Venerdì, 20 maggio 2022 - ore 11.49

L’Europa in prima linea per la difesa dei diritti umani nel mondo

| Scritto da Redazione
L’Europa in prima linea per la difesa dei diritti umani nel mondo

Oggi, 10 dicembre, si celebra l’adozione della Dichiarazione universale dei diritti dell’uomo  in quel giorno del 1948 da parte dell’Assemblea generale delle Nazioni Unite. L’Unione europea da sempre considera prioritario il sostegno concreto alle organizzazioni della società civile e ai difensori dei diritti umani per promuovere i diritti umani e la democrazia in tutto il mondo. Il programma tematico specifico viene ulteriormente ampliato con stanziamenti per oltre 1,5 miliardi di euro per il periodo 2021-2027, ribadendo il ruolo di leader mondiale dell’UE in questo settore.

Come ricorda l’Alto rappresentante dell’Unione per gli affari esteri e la politica di sicurezza Josep Borrell con una nota ufficiale, il tema di quest’anno “Ridurre le disuguaglianze, promuovere i diritti umani” riveste particolare importanza in quanto la pandemia e le sue conseguenze socioeconomiche hanno un crescente impatto negativo sui diritti umani, la democrazia e lo Stato di diritto, compreso lo spazio civico. Approfondiscono ulteriormente le disuguaglianze preesistenti, aumentano la pressione sulle persone in situazioni di vulnerabilità e rappresentano una minaccia per i diritti umani a livello mondiale.

I diritti umani, la democrazia e lo Stato di diritto sono al centro della risposta dell’UE alla pandemia di COVID-19 e della sua ripresa da questa crisi. Investire nei diritti umani, nella democrazia, nello Stato di diritto e in uno spazio civico aperto è essenziale per conseguire e ricostruire in modo migliore società per le generazioni presenti e future. Nessuno dovrebbe essere lasciato indietro e nessun diritto umano dovrebbe essere ignorato. L’UE ricorda che qualsiasi restrizione ai diritti umani nel contesto della pandemia di COVID-19 deve essere strettamente necessaria, proporzionata, temporanea e non discriminatoria.

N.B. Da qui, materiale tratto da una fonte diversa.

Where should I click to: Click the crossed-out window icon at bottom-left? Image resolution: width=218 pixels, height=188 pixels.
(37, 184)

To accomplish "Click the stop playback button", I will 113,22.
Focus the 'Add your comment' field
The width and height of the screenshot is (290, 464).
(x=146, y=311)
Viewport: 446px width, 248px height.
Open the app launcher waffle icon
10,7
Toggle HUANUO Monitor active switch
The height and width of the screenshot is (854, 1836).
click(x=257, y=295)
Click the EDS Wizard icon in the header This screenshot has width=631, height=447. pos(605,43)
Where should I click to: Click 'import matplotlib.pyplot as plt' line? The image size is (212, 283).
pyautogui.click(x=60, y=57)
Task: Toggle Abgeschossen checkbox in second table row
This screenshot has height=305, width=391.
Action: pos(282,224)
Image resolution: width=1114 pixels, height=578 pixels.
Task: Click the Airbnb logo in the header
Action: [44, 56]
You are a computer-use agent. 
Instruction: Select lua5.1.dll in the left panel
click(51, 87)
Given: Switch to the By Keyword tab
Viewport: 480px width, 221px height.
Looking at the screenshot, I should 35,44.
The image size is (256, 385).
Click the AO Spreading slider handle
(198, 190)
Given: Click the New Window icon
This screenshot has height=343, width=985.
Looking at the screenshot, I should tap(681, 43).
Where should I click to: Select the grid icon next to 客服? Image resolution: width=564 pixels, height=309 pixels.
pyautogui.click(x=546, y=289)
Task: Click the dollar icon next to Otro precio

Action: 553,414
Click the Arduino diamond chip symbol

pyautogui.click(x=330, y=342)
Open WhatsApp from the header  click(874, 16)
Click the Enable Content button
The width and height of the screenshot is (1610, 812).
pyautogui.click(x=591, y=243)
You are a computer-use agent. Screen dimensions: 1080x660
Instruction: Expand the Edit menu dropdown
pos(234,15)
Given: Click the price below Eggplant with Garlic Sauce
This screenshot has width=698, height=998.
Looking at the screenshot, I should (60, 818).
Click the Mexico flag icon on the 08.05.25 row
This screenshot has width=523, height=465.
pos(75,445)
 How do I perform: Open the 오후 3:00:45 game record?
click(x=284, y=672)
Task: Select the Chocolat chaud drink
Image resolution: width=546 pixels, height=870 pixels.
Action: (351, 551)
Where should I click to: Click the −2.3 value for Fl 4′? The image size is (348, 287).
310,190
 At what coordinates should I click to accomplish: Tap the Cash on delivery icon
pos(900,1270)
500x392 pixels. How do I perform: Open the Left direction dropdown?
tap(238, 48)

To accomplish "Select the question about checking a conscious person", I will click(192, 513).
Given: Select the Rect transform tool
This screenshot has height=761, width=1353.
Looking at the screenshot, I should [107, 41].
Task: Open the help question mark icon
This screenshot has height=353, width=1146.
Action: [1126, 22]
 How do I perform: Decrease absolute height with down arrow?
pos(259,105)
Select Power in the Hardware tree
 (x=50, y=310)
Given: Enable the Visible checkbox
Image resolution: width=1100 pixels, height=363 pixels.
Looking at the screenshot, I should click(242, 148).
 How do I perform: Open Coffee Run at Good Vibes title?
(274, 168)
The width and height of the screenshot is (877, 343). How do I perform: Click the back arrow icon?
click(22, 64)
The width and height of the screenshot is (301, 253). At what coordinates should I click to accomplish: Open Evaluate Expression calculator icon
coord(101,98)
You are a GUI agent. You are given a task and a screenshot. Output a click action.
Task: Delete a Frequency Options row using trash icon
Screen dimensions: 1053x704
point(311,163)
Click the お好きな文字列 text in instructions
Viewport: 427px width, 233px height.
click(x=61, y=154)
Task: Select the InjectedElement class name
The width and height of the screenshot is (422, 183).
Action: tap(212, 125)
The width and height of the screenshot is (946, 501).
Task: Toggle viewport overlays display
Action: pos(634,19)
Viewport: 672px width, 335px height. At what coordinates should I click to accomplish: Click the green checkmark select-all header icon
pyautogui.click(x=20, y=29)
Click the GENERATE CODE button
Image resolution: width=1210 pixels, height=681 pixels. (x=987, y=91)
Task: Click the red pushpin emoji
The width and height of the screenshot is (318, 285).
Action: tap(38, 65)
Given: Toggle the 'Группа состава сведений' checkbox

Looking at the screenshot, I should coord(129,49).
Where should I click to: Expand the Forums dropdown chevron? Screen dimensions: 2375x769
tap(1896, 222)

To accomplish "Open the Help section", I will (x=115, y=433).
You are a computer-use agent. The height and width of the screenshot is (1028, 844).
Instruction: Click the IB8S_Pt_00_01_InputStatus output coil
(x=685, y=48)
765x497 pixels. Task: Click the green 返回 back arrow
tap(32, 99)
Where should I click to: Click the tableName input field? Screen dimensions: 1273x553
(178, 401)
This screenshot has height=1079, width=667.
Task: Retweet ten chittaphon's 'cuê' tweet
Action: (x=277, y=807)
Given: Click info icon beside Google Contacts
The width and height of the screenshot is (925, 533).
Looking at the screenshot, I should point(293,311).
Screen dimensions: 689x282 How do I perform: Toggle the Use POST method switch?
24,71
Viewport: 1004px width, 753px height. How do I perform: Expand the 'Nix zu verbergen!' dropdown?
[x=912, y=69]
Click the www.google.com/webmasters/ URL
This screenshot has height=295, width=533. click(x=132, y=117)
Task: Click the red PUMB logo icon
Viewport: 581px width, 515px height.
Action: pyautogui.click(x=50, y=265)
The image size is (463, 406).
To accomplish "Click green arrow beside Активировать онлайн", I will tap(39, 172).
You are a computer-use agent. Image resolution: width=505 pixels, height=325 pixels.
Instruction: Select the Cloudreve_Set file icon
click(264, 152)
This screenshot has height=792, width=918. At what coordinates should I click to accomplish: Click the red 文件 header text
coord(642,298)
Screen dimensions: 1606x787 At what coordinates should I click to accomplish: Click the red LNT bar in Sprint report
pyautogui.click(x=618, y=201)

I diritti umani sono universali, indivisibili, inalienabili, interdipendenti e interconnessi, ma tuttavia non possono essere dati per scontati e devono essere costantemente difesi, sottolinea Borrell. L’UE continuerà a difendere l’universalità dei diritti umani, a vigilare contro qualsiasi tentativo di compromettere gli impegni internazionali e stare dalla parte delle persone oppresse e minacciate, indipendentemente dal luogo in cui vivono e in particolare degli attori della società civile e i difensori dei diritti umani.

Anche nel 2021 l’UE ha continuato, nell’ambito del piano d’azione per i diritti umani e la democrazia 2020-2024, a rafforzare l’azione globale per difendere i diritti umani e dar loro nuovo impulso in tutto il mondo, sfruttando appieno la nostra gamma unica di strumenti. Per la prima volta l’UE ha imposto sanzioni a persone ed entità provenienti da Cina, RPDC (Corea del Nord), Libia, Sud Sudan, Eritrea e Russia coinvolte in gravi violazioni e abusi dei diritti umani, nel quadro del regime globale di sanzioni dell’UE in materia di diritti umani adottato lo scorso anno. Nel 2021 l’UE ha anche assunto, nelle sedi delle Nazioni Unite competenti in materia di diritti umani, un ruolo guida per quanto riguarda le iniziative volte a combattere le violazioni dei diritti umani in Afghanistan, Bielorussia, Burundi, RPDC, Etiopia, Eritrea e Myanmar/Birmania.

Conclude Josep Borrell: la realizzazione dei diritti umani non è solo un imperativo della dignità umana, ma è una pietra angolare della democrazia, della pace e della sicurezza, come anche dello sviluppo sostenibile.